Question: Regression models on genetic data
0
melania 2282100 wrote:

Hello,

I am using unconditional logistic regression to modelise genetic effect and genetic*environment exposure effect on my outcome.

My results a bit strange :

When modeling only main variants effect, I have no SNP associated

When modeling with interaction term exposure:SNP with additive term , I have a strong significant signal only for additive term ( towo SNP with p<<10e-8) and nothing for interaction.

I am using 0,1 and 2 codes for SNP (effect allele) and a continuous exposure variable.

I am working on case control study ( 2300 subjects) and testing 7000 SNPs

Can this be a reliable result ? How could this be explained ?

Thank you very much !

snp R • 327 views
modified 17 months ago by Lemire600 • written 17 months ago by melania 2282100
2

What, precisely, is your model formula? - `outcome ~ exposure:SNP + SNP`

Working with regression models can be difficult (and 'risky') - basically, it is possible to find a statistically significant p-value by messing around with the model formula; however, the models may be meaningless. Without also looking at the standard errors, the beta coefficients, and odds ratios, one cannot really make any interpretation based solely on the p-value. Also, should you be adjusting for population stratification?

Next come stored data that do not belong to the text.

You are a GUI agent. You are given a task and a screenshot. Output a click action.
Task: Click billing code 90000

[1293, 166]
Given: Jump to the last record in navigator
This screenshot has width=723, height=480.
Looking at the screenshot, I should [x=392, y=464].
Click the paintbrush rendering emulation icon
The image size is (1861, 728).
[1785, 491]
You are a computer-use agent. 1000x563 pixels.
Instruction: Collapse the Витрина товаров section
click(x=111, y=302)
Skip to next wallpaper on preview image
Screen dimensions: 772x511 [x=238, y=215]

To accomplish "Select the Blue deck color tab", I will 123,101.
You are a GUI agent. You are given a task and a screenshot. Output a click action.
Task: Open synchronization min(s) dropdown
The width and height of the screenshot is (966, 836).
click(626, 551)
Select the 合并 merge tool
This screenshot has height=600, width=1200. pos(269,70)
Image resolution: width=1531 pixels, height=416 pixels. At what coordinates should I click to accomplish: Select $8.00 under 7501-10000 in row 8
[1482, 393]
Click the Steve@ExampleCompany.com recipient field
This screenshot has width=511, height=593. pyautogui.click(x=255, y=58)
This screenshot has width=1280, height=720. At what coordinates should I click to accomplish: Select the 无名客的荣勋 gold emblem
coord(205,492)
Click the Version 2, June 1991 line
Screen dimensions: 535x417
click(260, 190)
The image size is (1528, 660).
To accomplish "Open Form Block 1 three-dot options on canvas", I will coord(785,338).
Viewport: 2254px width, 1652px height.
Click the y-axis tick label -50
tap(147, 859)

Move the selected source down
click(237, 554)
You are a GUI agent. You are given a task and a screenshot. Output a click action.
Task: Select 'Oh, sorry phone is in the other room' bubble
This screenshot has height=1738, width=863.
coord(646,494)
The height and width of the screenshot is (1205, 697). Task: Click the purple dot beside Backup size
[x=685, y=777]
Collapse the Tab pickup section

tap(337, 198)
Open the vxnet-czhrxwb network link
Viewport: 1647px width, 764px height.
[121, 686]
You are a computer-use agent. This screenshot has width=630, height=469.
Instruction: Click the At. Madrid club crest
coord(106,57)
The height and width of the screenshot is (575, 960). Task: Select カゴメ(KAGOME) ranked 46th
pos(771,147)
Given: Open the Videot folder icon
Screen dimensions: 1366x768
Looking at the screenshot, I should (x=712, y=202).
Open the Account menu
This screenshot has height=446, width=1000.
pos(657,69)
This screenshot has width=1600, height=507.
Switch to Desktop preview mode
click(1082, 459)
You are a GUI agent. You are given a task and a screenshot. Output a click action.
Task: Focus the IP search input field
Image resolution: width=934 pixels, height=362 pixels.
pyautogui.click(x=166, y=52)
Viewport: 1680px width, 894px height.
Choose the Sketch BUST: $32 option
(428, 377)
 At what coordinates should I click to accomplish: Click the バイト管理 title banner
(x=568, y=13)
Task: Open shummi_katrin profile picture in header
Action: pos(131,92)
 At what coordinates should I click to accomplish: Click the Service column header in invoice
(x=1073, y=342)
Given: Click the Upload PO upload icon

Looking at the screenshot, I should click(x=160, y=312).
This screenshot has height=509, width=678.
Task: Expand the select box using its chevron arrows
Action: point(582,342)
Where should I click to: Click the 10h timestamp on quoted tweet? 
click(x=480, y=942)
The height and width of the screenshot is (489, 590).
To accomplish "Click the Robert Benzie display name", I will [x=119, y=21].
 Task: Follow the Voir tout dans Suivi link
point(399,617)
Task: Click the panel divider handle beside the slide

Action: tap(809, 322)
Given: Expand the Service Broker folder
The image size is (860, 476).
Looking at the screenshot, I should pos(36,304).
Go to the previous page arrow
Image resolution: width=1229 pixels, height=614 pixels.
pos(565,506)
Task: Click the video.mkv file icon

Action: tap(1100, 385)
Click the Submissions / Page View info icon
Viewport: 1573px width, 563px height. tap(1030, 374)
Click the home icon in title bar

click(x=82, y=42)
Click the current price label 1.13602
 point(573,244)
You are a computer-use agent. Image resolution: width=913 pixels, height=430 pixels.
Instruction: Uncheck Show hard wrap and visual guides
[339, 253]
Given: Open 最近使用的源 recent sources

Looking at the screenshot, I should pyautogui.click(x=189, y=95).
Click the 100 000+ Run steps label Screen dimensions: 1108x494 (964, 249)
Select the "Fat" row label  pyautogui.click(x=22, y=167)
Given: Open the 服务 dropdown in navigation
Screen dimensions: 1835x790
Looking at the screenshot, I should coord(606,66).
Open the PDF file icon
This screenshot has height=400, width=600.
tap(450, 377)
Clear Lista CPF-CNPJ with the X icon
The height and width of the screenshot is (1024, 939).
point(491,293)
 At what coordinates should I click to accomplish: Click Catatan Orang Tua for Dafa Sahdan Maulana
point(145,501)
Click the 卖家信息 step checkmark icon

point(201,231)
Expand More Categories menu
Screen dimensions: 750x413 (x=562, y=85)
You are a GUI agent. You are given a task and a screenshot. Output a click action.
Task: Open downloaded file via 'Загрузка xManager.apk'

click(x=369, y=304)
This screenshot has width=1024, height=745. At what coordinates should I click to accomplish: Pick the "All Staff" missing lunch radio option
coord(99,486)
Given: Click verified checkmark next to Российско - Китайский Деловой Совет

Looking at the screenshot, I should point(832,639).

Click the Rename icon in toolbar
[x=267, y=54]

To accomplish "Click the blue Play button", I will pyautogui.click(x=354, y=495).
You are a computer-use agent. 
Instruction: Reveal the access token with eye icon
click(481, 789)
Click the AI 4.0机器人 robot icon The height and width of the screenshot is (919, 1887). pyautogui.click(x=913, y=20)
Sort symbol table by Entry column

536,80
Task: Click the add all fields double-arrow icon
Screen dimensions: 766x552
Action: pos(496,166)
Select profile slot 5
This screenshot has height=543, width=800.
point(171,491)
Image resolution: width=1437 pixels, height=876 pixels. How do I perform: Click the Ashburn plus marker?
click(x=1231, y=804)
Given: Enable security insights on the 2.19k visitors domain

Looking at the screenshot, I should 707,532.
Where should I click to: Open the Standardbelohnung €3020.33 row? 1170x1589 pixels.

Thank you Kevin, I am adjusting on PCA and this a result of metaanlysis of two different studies. my model is outcome ~ exposure:SNP + SNP+ exposure+ other cofactors than I did the metaanlysis from wich I get the significant result

Ah, a model formula like this:

``````outcome ~ exposure:SNP + SNP+ exposure
``````

...is the same as:

``````outcome ~ exposure * SNP
``````

, i.e., it is a multiplicative model, also sometimes called the 'log-additive model'. Perhaps this may assist in the interpretation? As an example, I conducted a similar study in 2016 (but it was conditional regression with `Family ID` as the matched strata) and I also used a multiplicative model. How are the standard errors?

Lemire has provided an answer, below.

2
Lemire600 wrote:

In your regression equation, you have the following terms:

beta_s * SNP + beta_i * SNP * exposure (ignoring the other ones you may have)

The estimate for beta_s (from which you derived your significance) is the slope of the effect of the SNP on your outcome when the exposure variable is equal to 0. That's how you need to interpret your result. The only thing you can say from your output is that your SNP has a significant effect when the exposure is 0. If your exposure would be equal to, e.g., 2, then the effect (slope) of the SNP would be beta_s+2*beta_i (which would have a different sd thus a different significance level). Don't overinterpret each coefficient taken separately.